Regex

Updated: 04/26/2017 by Computer Hope

Short for regular expression, a regex is a string of text that allows you to create patterns that help match, locate, and manage text. Perl is a great example of a programming language that utilizes regular expressions. However, its only one of the many places you can find regular expressions. Regular Expressions can also be used from the command line and in text editors to find text within a file.

When first trying to understand regular expressions it seems as if it is a different language. However, mastering regular expressions can save you thousands of hours if you work with text or need to parse large amounts of data. Below is an example of a regular expression with each of its components labeled. This regular expression is also shown in the Perl programming examples shown later on this page.

Regular expression

The basics of regular expressions (cheat sheet)

Looking at the above example may be overwhelming. However, once you understand the basic commands of how regular express commands operate you can read the above example just as if you are reading this sentence. Unfortunately, not all programs, commands, and programming languages use the same regular expressions, but they all share similarities.

Character What does it do? Example Matches
^ Matches beginning of line ^abc abc, abcdef.., abc123
$ Matches end of line abc$ my:abc, 123abc, theabc
. Match any character a.c abc, asg, a123c
| OR operator abc|xyz abc or xyz
(...) Capture anything matched (a)b(c) Captures 'a' and 'c'
(?:...) Non-capturing group (a)b(?:c) Captures 'a' but only groups 'c'
[...] Matches anything contained in brackets [abc] a,b, or c
[^...] Matches anything not contained in brackets [^abc] xyz, 123, 1de
[a-z] Matches any characters between 'a' and 'z' [b-z] bc, mind, xyz
{x} The exact 'x' amount of times to match (abc){2} abcabc
{x,} Match 'x' amount of times or more (abc){2,} abcabc, abcabcabc
{x,y} Match between 'x' and 'y' times. (a){2,4} aa, aaa, aaaaa
* Greedy match that matches everything in place of the * ab*c abc, abbcc, abcdc
+ Matches character before + one or more times a+c ac, aac, aaac,
? Matches the character before the ? zero or one times.
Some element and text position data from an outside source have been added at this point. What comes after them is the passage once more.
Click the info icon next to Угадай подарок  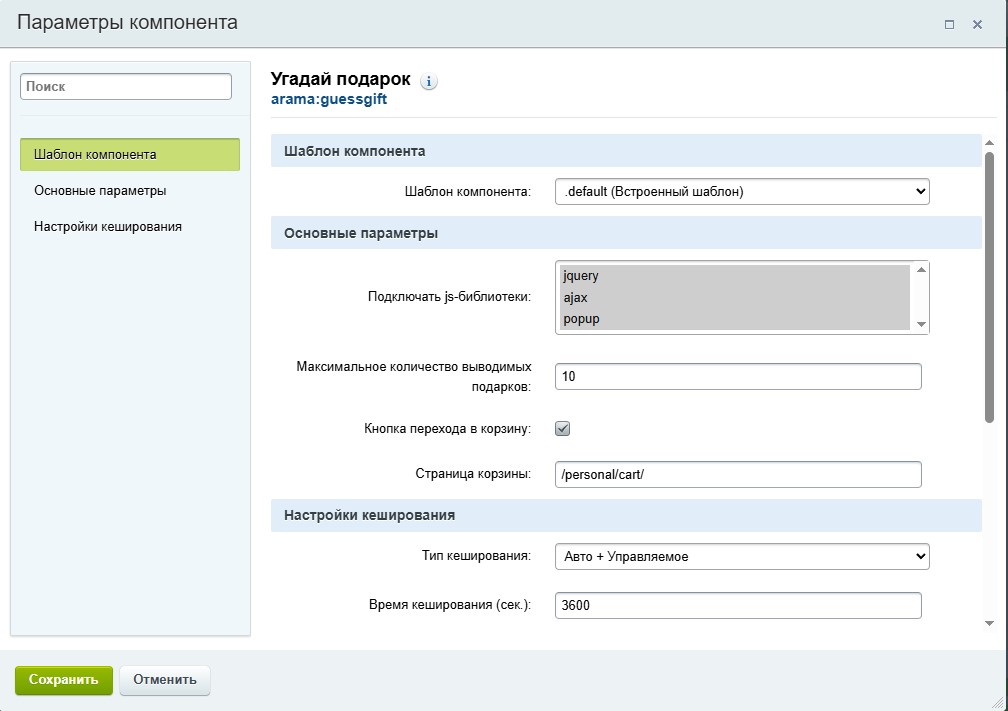coord(429,82)
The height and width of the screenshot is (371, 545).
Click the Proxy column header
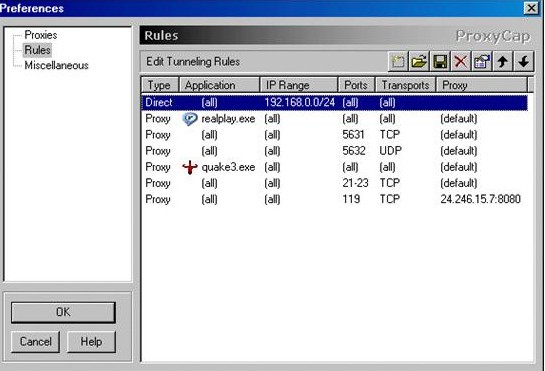[x=482, y=85]
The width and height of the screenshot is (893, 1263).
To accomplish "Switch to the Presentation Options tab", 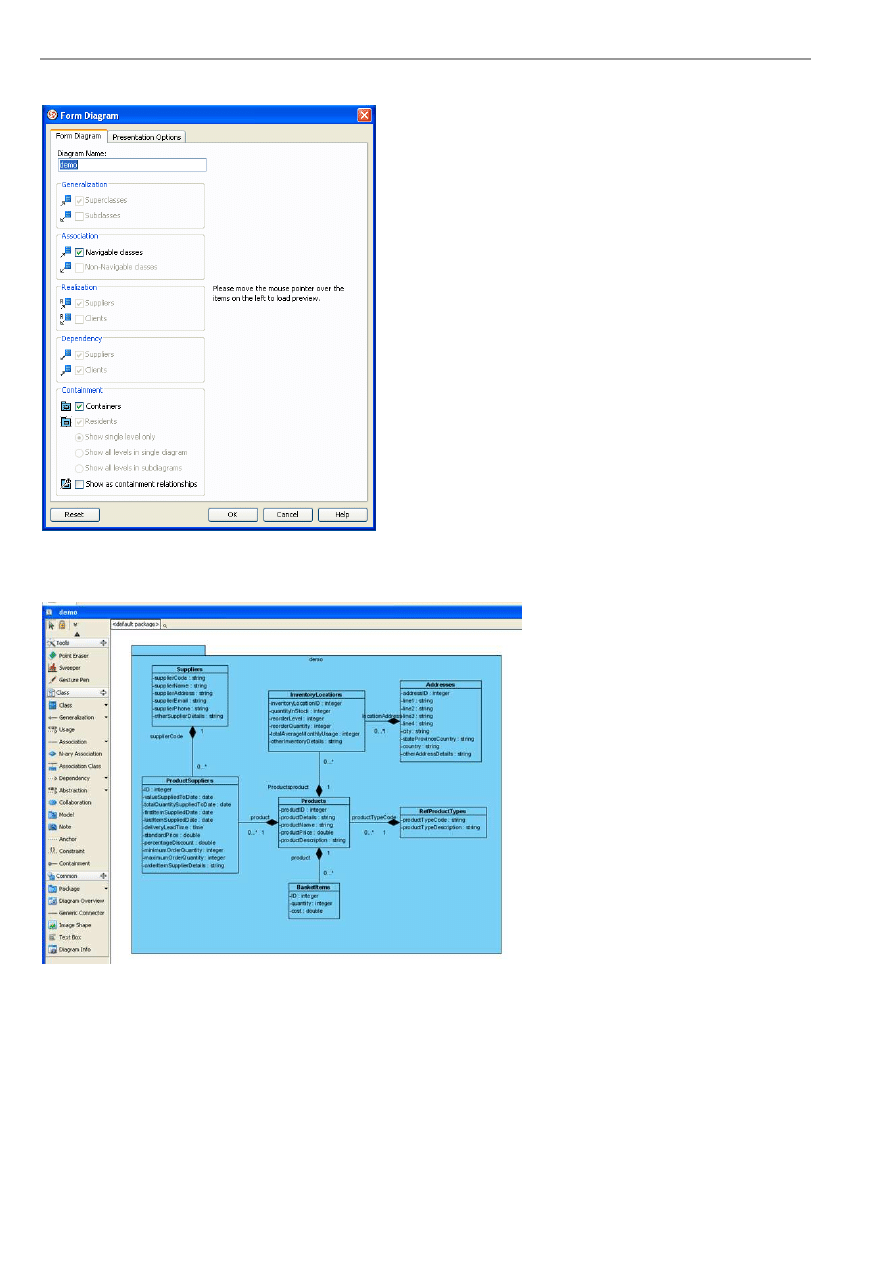I will click(x=146, y=137).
Also, used as a non-greedy match ab?c ac, abc
\ Escape the character after the backslash or create an escape sequence. a\sc a c

Escape characters (escape sequence)

Note: escape characters are case sensitive.

Character What does it do?
\ Any character not mentioned below preceded with a \ will be escaped. For example, \. matches a period and does not perform the function mentioned above. Characters that should be escaped are () [] {} ^ $ . | * + ? \
\0 Null character
\a Match a bell or alarm.
\b Word boundary in most or backspace
\B Non word boundary
\d Match any decimal digit (0-9)
\D Match any non digit
\e Match an escape
\f Match a form feed
\n Match a new line
\Q...\E Ignores any special meaning in what is being matched.
\r Match a carriage return
\s Matches a space character (space, \t, \r, \n)
\S Matches any non-white space character
\t Match a tab
\v Match a vertical tab
\w Matches any one word character [a-zA-Z_0-9]
\W Matches any one non word character

Regular expression flags

Outside the regular expression (at the end) flags can be used to help with the pattern matching.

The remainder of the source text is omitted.